The history of the Sun can be learned by looking at the Moon.
A group of scientists want to use future Artemis lunar missions to understand the life history of our home star.
All of the bodies in the Solar System have been influenced by the Sun. A constant rain of high-energy particles and solar wind is what we get from the Sun.
This has happened every day for the past 4.5 billion years.
We have lost the history of the Sun's influence on us. The weathering from wind, the erosion from water, and the constant cycles of plate tectonics take any alterations that the Sun may have made on our crust and either blew it away or buried it deep within our mantle.
A new white paper states that dead worlds are better record keepers.
Since the Moon is the nearest dead world to us, we should look there.
There have been impacts from asteroids and comets on the Moon. The white paper says that the activity is a help.
The surface of the Moon can be sealed off by lava flows.

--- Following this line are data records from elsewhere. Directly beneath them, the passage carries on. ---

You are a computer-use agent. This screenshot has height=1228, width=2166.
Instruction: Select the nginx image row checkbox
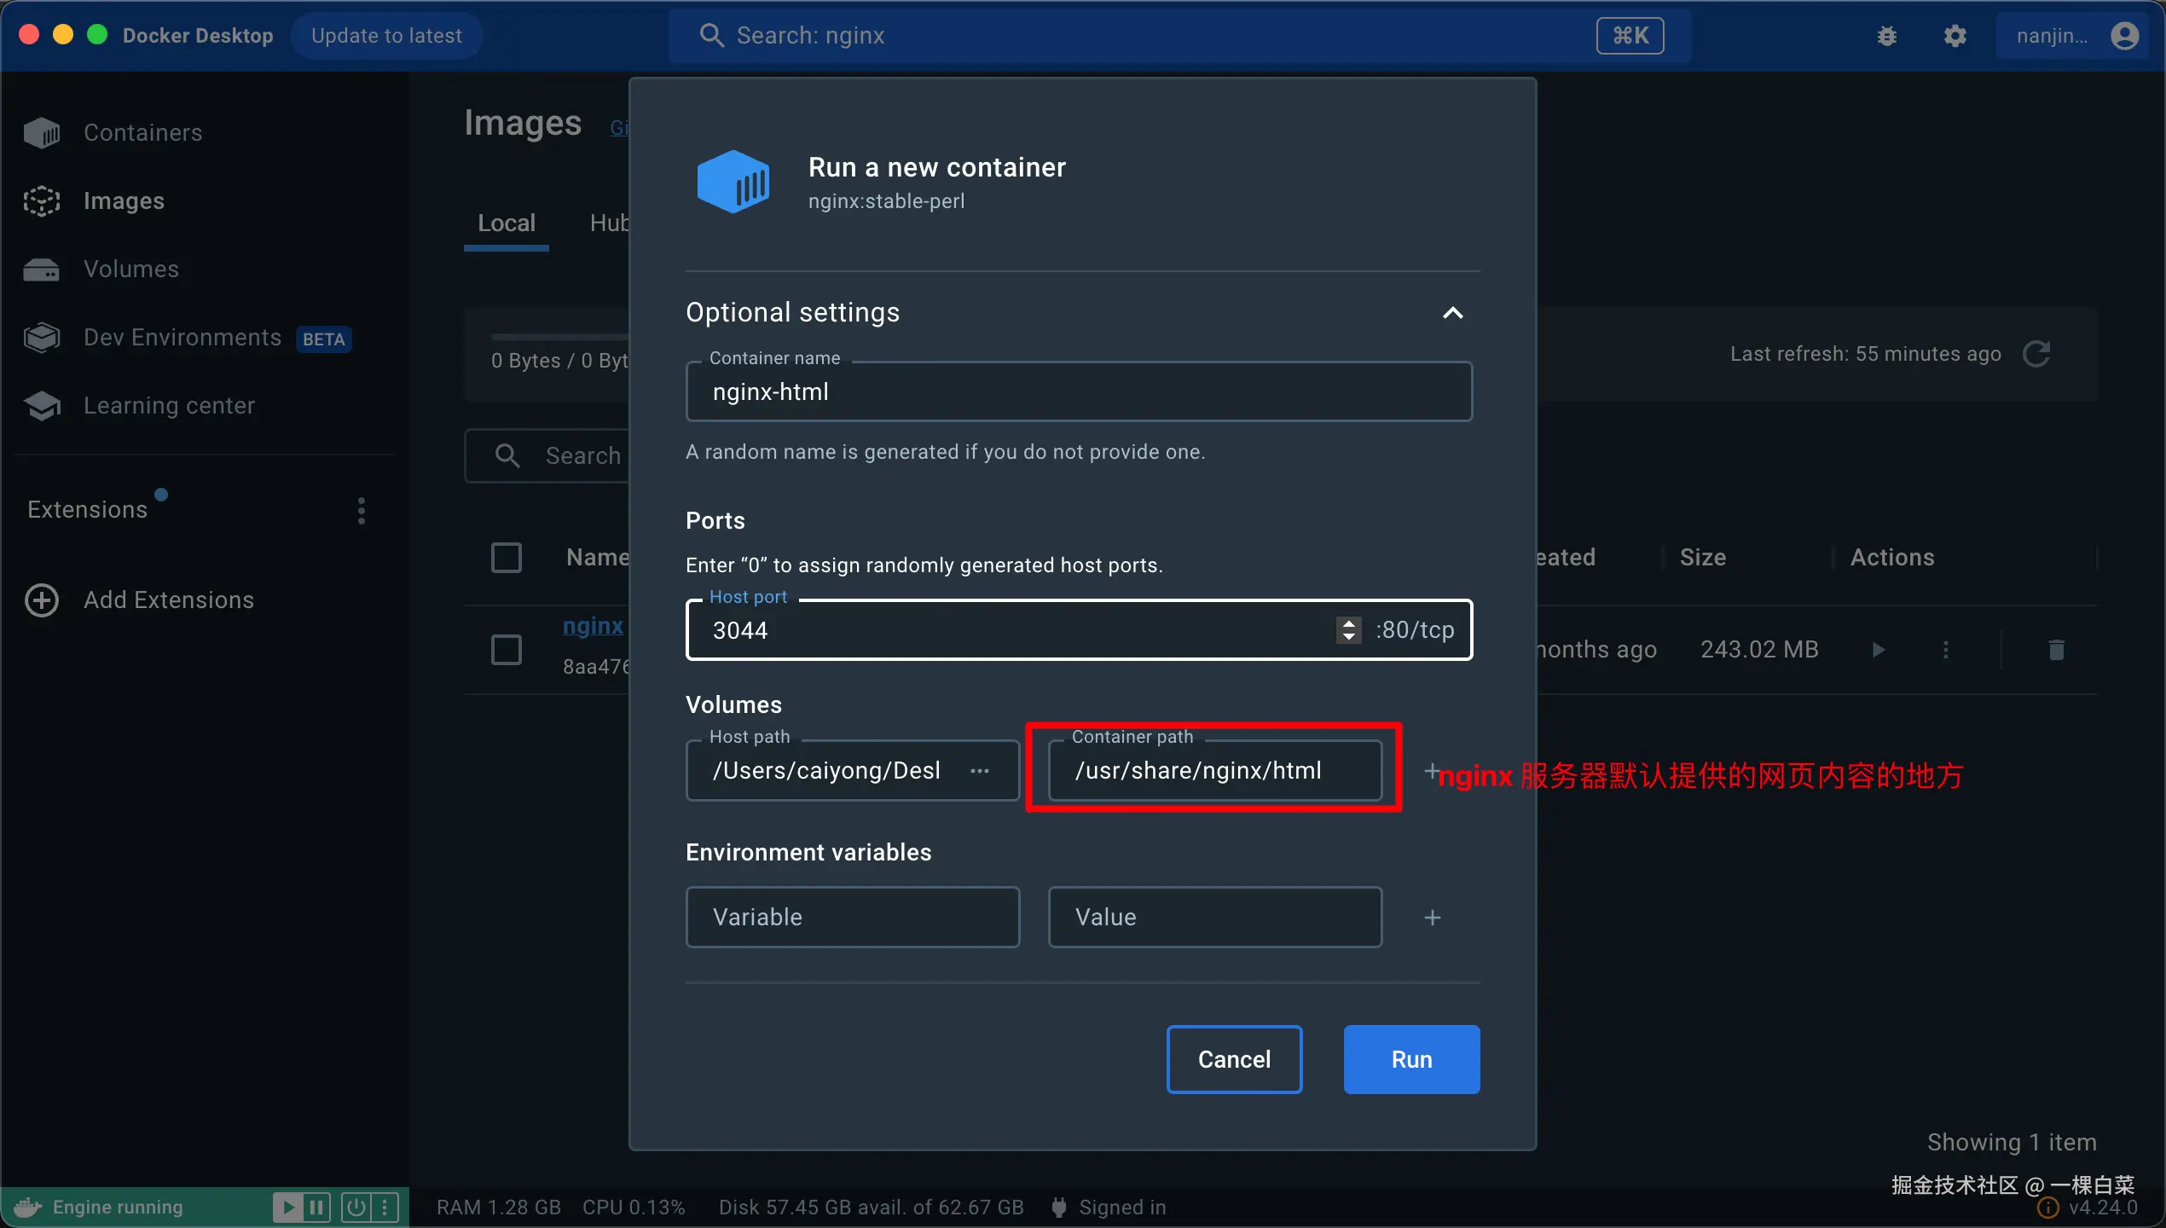click(x=507, y=650)
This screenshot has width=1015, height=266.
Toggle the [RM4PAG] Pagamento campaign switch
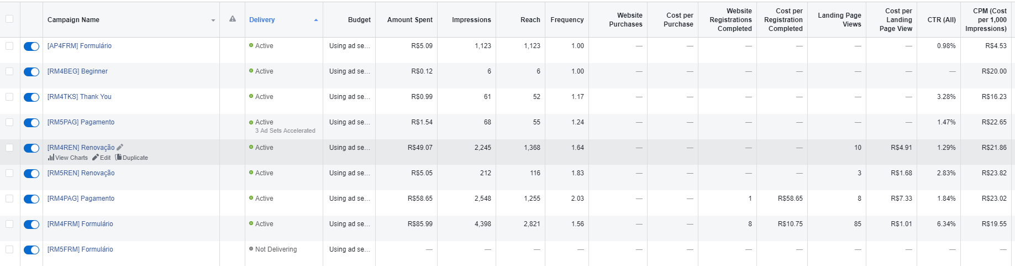pos(31,199)
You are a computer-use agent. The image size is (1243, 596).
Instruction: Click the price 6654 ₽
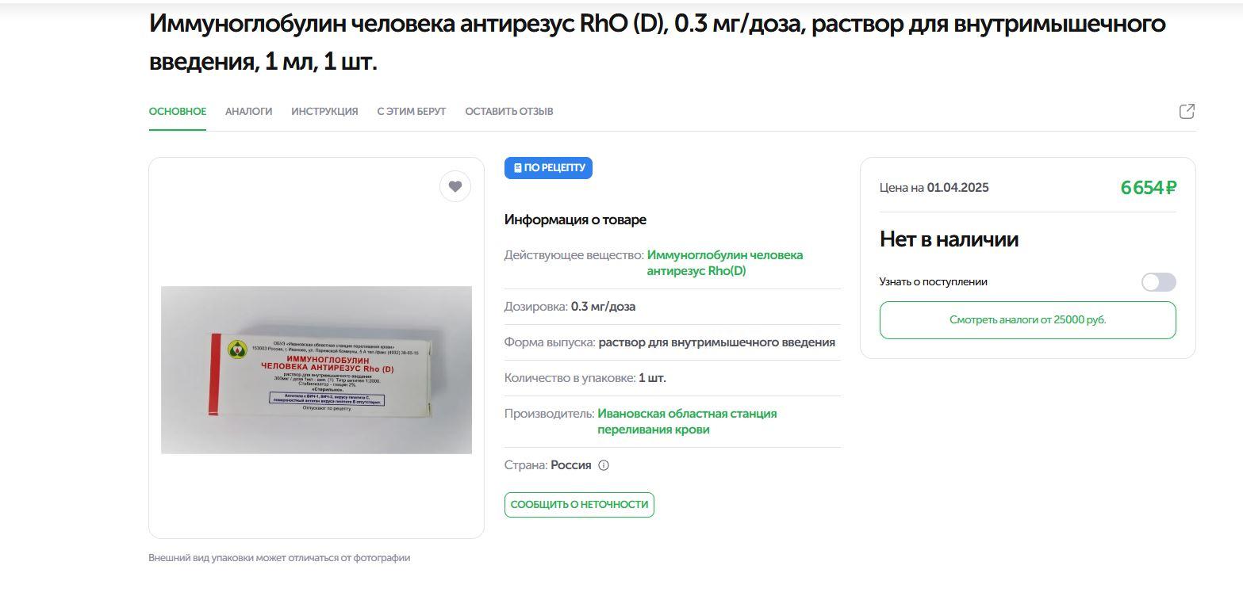[1148, 188]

We would be able to see solar history before the lava flowed if we were able to dig down beneath the flows.
Impacts expose deeper layers of the surface and give us easy access to them.
The researchers showed us a few key quantities that we can measure from lunar samples.
To model the rate of production from the Sun for the past billion years, we can look at how long a sample has been exposed to the sun's rays.
We can look at the tracks left by high-energy particles as they burrow into the ground.
The process of transforming lunar soil into breccia is influenced by the amount of solar radiation. We can see the change in the Sun's brightness by comparing samples at different depths.
There is no more accessible place in the Solar System to look at the Sun's history.
The moon is a time capsule.
This article was published in the past. The original article is worth a read.